POLL: Typical maximum % risk of account exposed at any one time

Discussion in 'Strategy Development' started by candletrader, Sep 1, 2003.

  1. What is your typical maximum % risk of your account that you are willing to expose to Mother Market at any one time?

    This risk is a total % of your trading account and can be based on a single position or multiple simulataneous positions...
  2. If you have a 100K account but you're long 50K worth of a stock, does that mean you have 50% exposure?

    Worst case scenario is your stock drops to 0, right?

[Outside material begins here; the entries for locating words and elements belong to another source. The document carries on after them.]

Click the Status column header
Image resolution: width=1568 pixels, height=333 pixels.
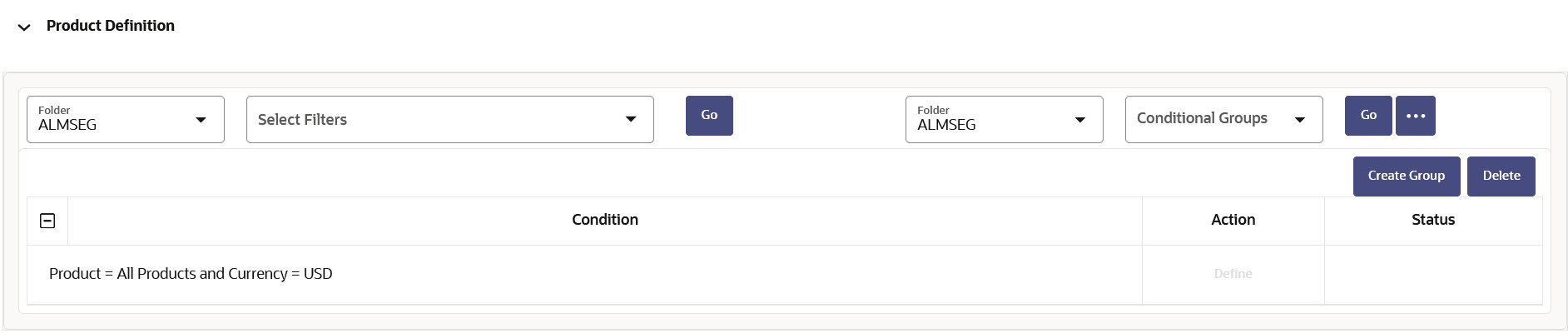1433,220
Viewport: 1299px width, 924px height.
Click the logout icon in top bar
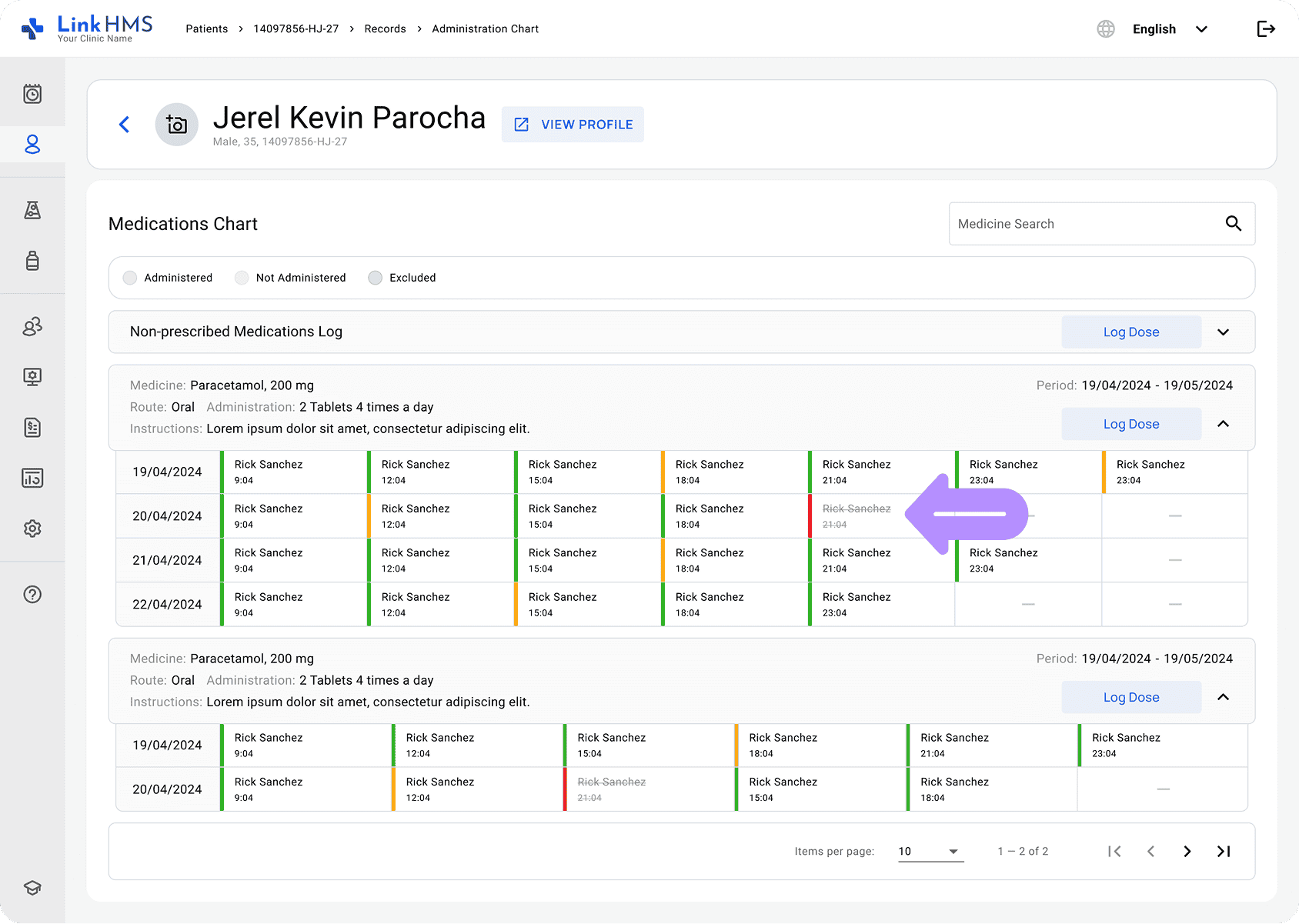pyautogui.click(x=1266, y=29)
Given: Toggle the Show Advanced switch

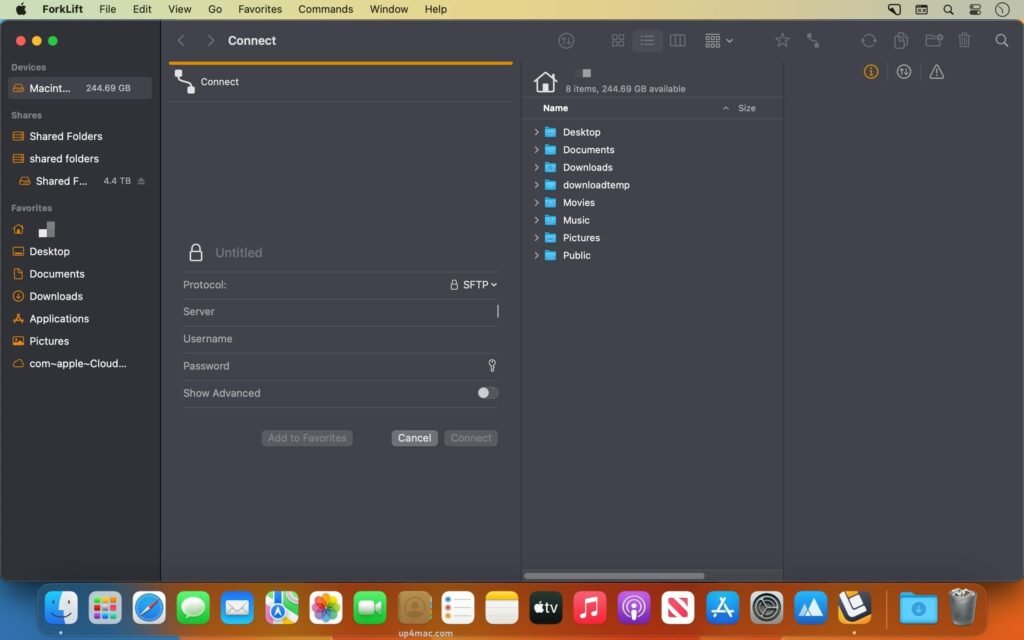Looking at the screenshot, I should 487,393.
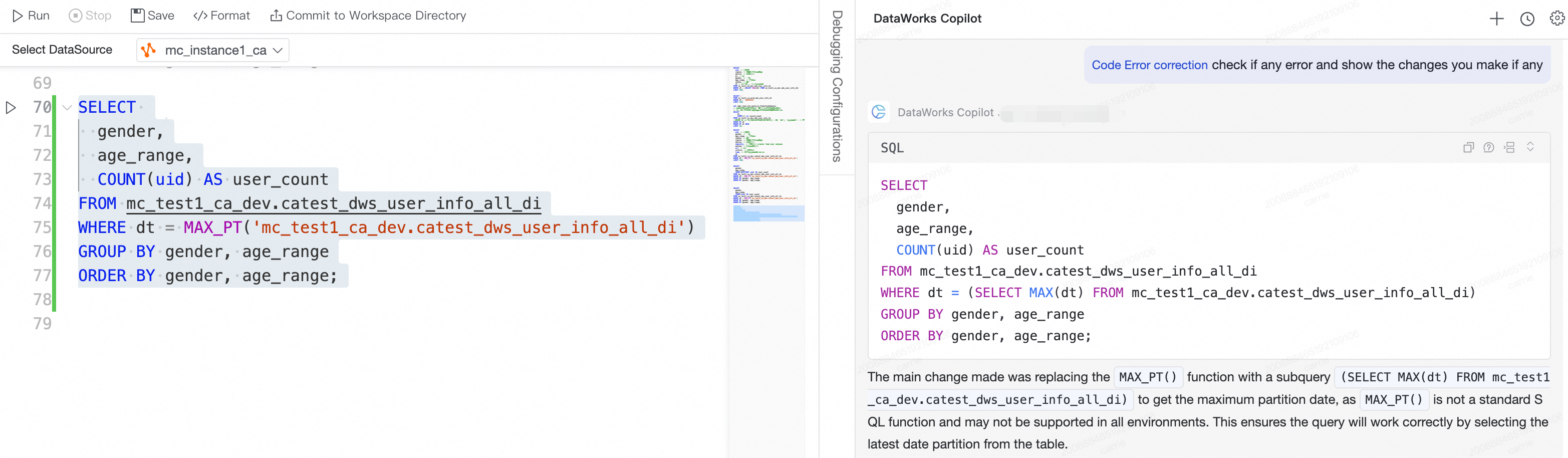Save the current SQL script
The image size is (1568, 458).
(153, 15)
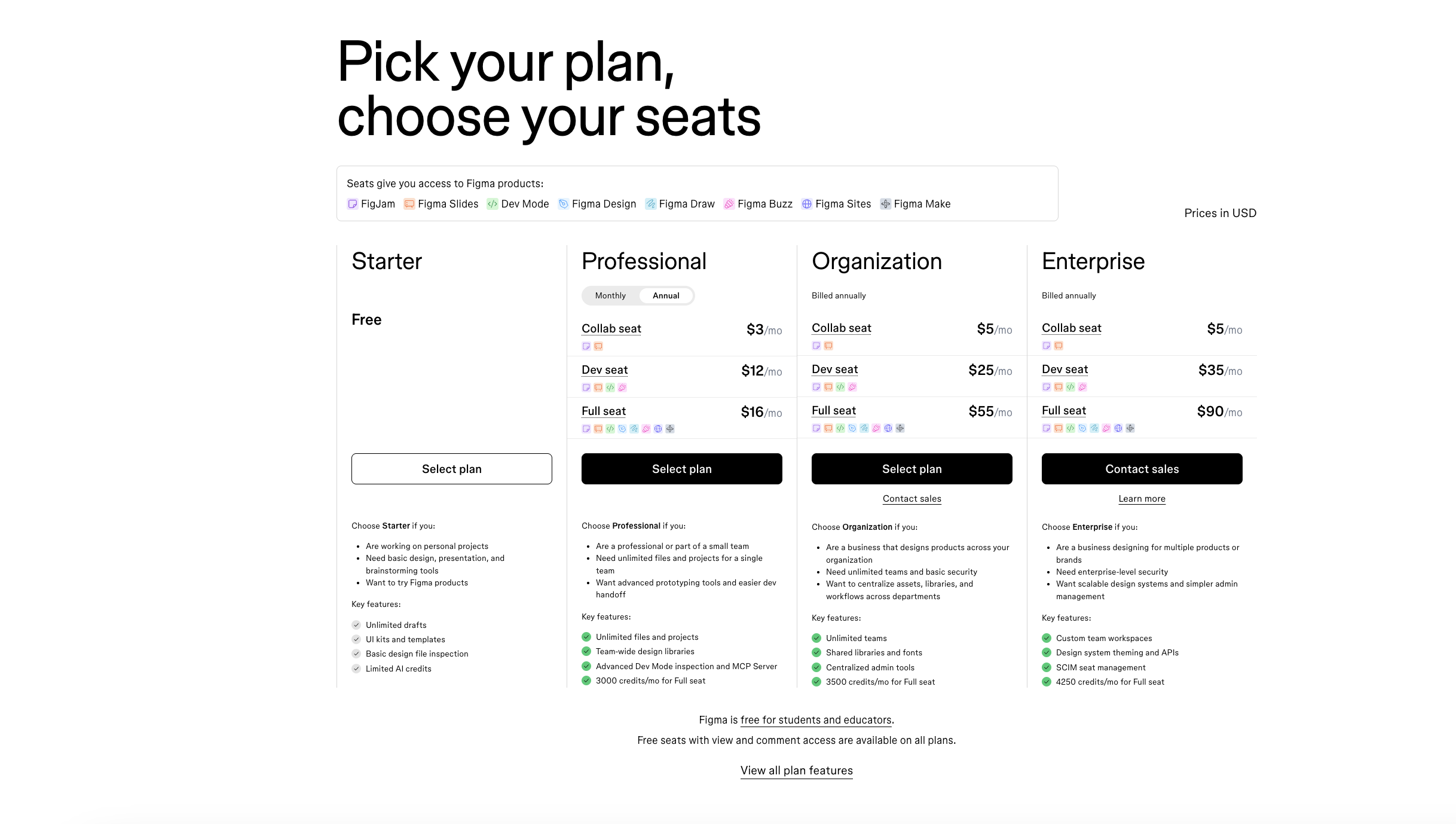
Task: Click the Dev Mode icon
Action: coord(493,204)
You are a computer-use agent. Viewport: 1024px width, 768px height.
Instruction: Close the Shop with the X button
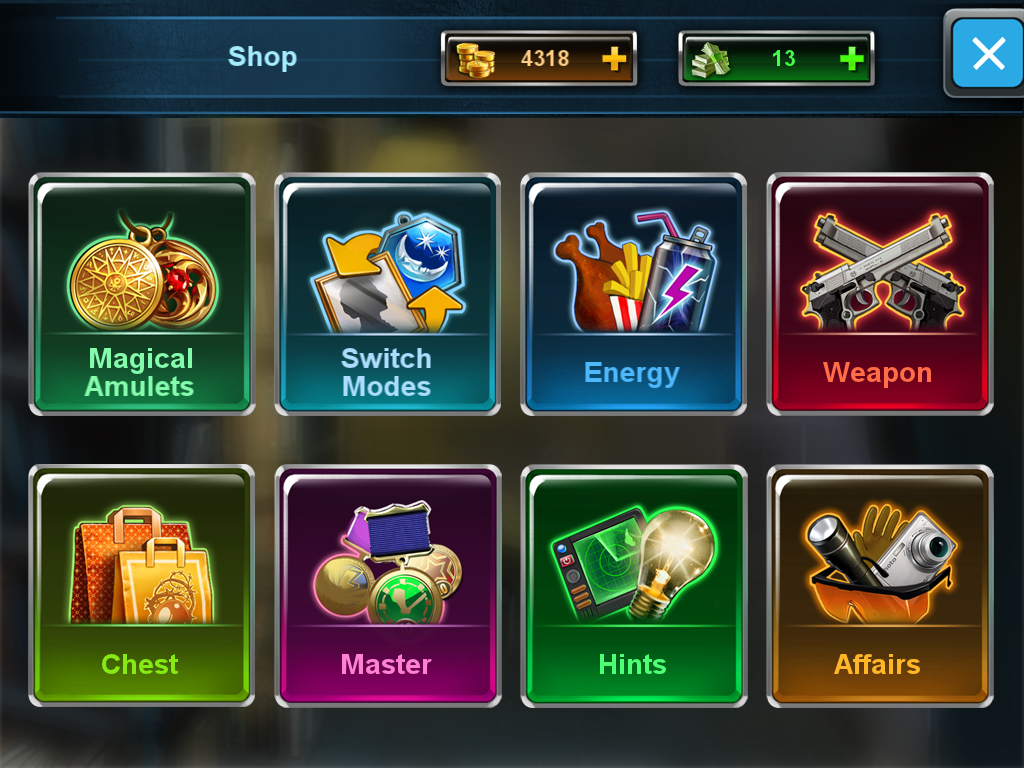[989, 54]
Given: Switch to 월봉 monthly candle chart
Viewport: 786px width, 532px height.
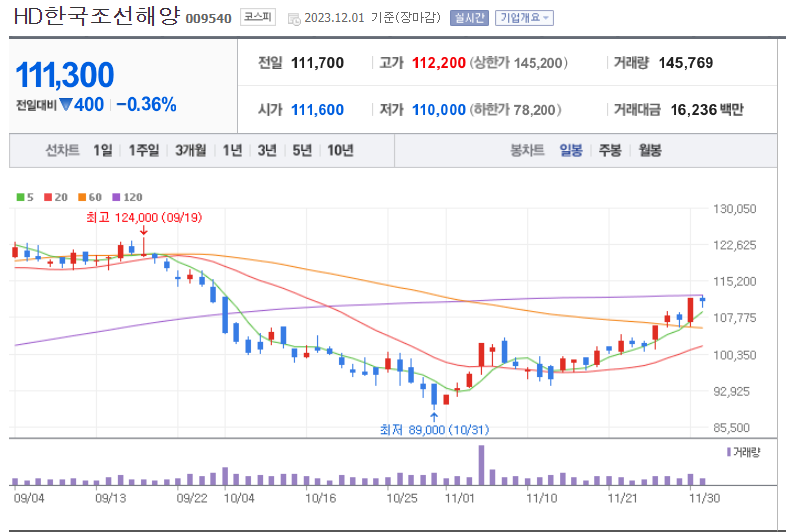Looking at the screenshot, I should coord(649,151).
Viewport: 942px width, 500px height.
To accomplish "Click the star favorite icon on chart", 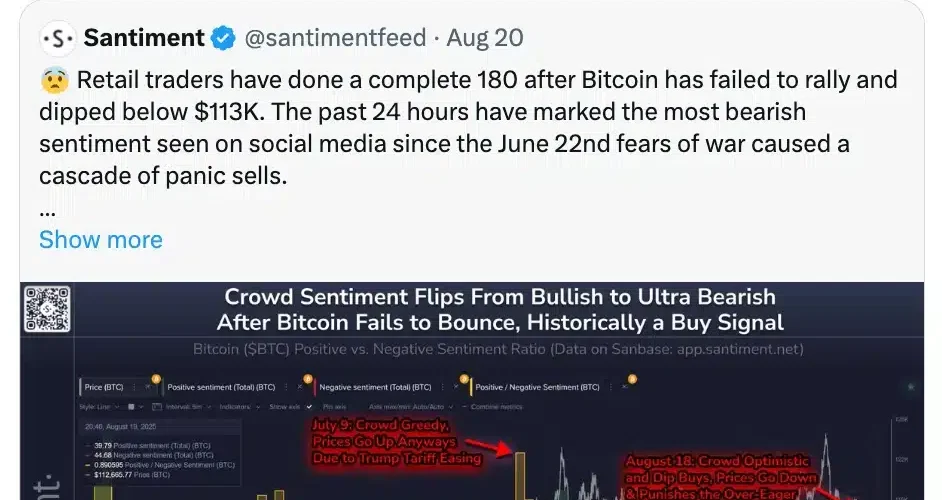I will 909,386.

    If this is indeed the case, then aren't traders consistently exposing themselves to very high percentages of risk?
  3. Pabst


    Risk is in the eye of the beholder. I am a notorious over-trader. But one statement I would like to make is: the more capital you have, the more you should decrease your percentage risk on a trade or position. If you only have several grand, you'd might as well try to shoot out the lights. Afterall you can always earn at a job, or borrow a few thousand bucks to get back in the game. However as your money increases be mindful that 6 figures is hard to come by. So while I may tell someone with 5k don't hesitate to risk 20% on a play you like, I think on 100k that 3% on a trade is enough rope. It's easier to turn 5k into a 100k then it is 100k into 2 million. It's the same percentage growth but a much different dynamic. As your equity curve increases let your relative position sizing decrease. I only wish that those times when I had made several hundred grand fast, I had pondered this with the same perspective that going broke gives one after the fact.
  4. Tea


    Say you bought 1000 shares at $50 ($50,000) and your stop loss is $1 ($1000) - your exposure would be $1000 of the $100,000 you said you had in your account or 1%.
  5. i completely agree.
  6. And what happens when your stock is halted and opened up $20 lower???
  7. Exactly.

    Market risk makes every trade potentially an account killer, doesn't it?
  8. Just a reminder that the poll doesn't relate to the absolute amount of capital exposed... it simply relates to the value of the proposed stop loss / stop losses expressed as a % of total account equity...

    e.g. you may have $500,000 in your account and your position may have a value of $400,000.... if your stop loss is $2500, then the number we are looking at is 2500/500,000 = 0.5%... we are not looking at a risk of 400,000/500,000 = 80%...
  9. If the poll results so far are in any way representative (a bias towards excessive risk), it goes a long way to explaining why most traders fail, particularly if no negatively correlated multiple positions (to reduce effective risk) are taken in options 7) and 8) ...
  10. T-REX


    The formula is quite simple........10%

    Use 10% and you will last longer and survive even during the worst drawdown periods.

    Use "Volatility Stop-Loss" (The Cousin of 10% Rule) to stay in winning trades longer.